▸ **EXERCISE AIM**:
I need the lines from the one containing "Expand the 单证名称 dropdown list" through the last line of the entries retyped exactly, with no pictures among them.

[Stored items]
--

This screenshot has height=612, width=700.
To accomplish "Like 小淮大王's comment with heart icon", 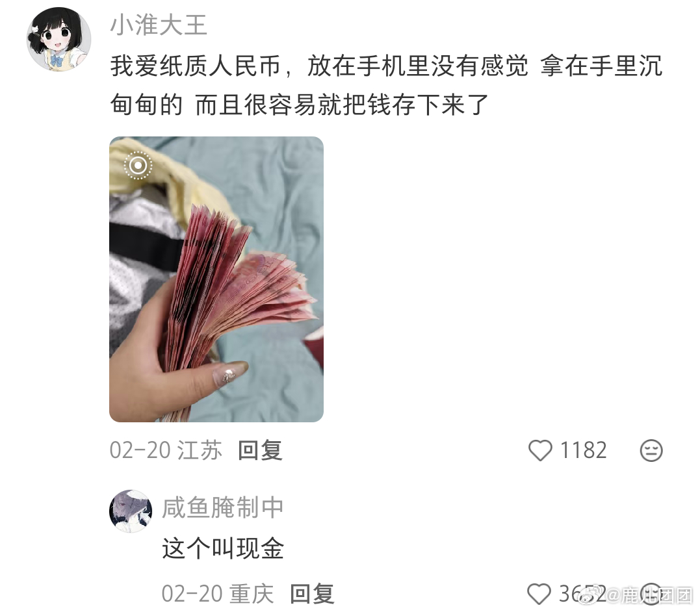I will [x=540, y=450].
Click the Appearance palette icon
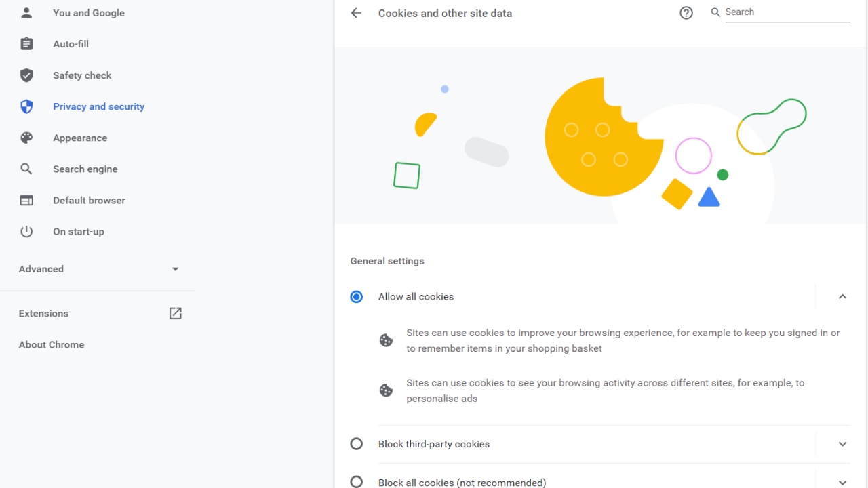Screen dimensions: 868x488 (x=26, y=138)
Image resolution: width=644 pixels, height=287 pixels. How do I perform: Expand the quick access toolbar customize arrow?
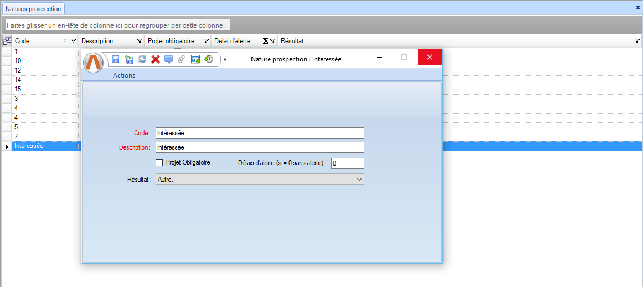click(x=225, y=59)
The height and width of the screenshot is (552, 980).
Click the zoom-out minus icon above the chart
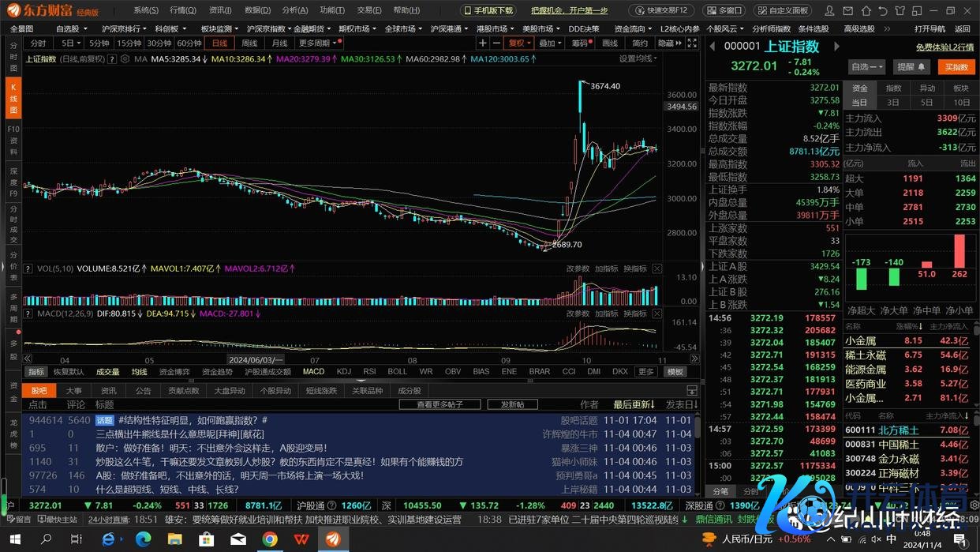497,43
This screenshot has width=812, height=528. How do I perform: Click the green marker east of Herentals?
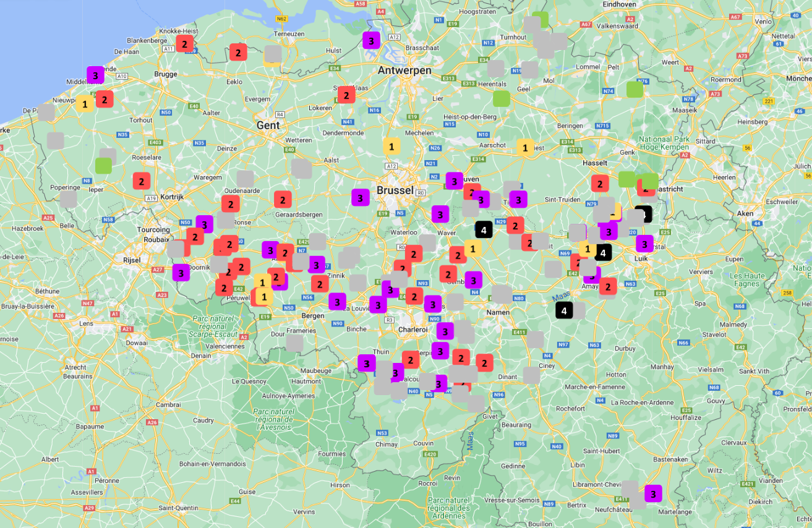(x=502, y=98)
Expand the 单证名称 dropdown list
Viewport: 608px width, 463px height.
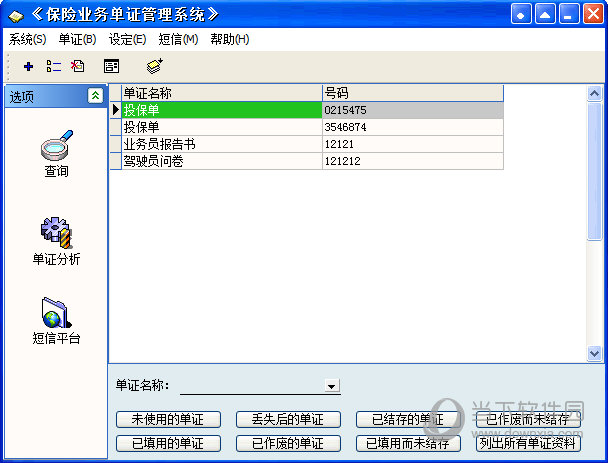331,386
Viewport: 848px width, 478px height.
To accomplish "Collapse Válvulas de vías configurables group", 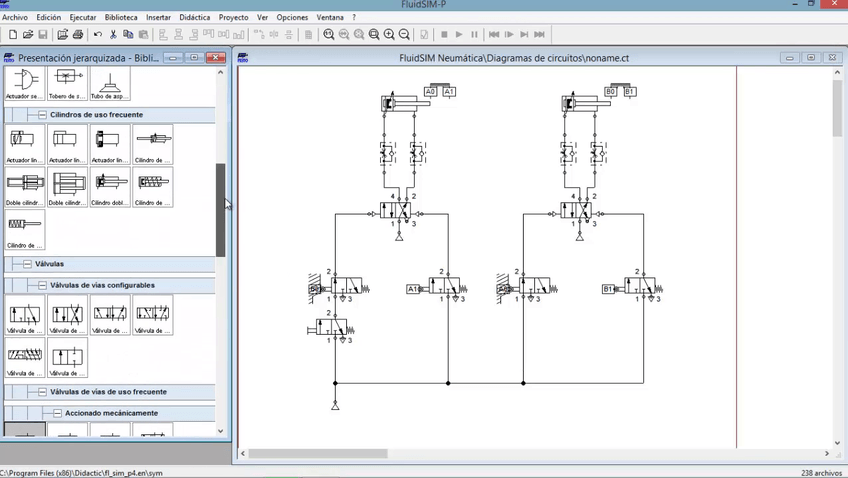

--

▸ **RESPONSE TO THE TASK**:
Expand the 单证名称 dropdown list
Viewport: 608px width, 463px height.
331,386
Viewport: 848px width, 478px height.
To accomplish "Collapse Válvulas de vías configurables group", 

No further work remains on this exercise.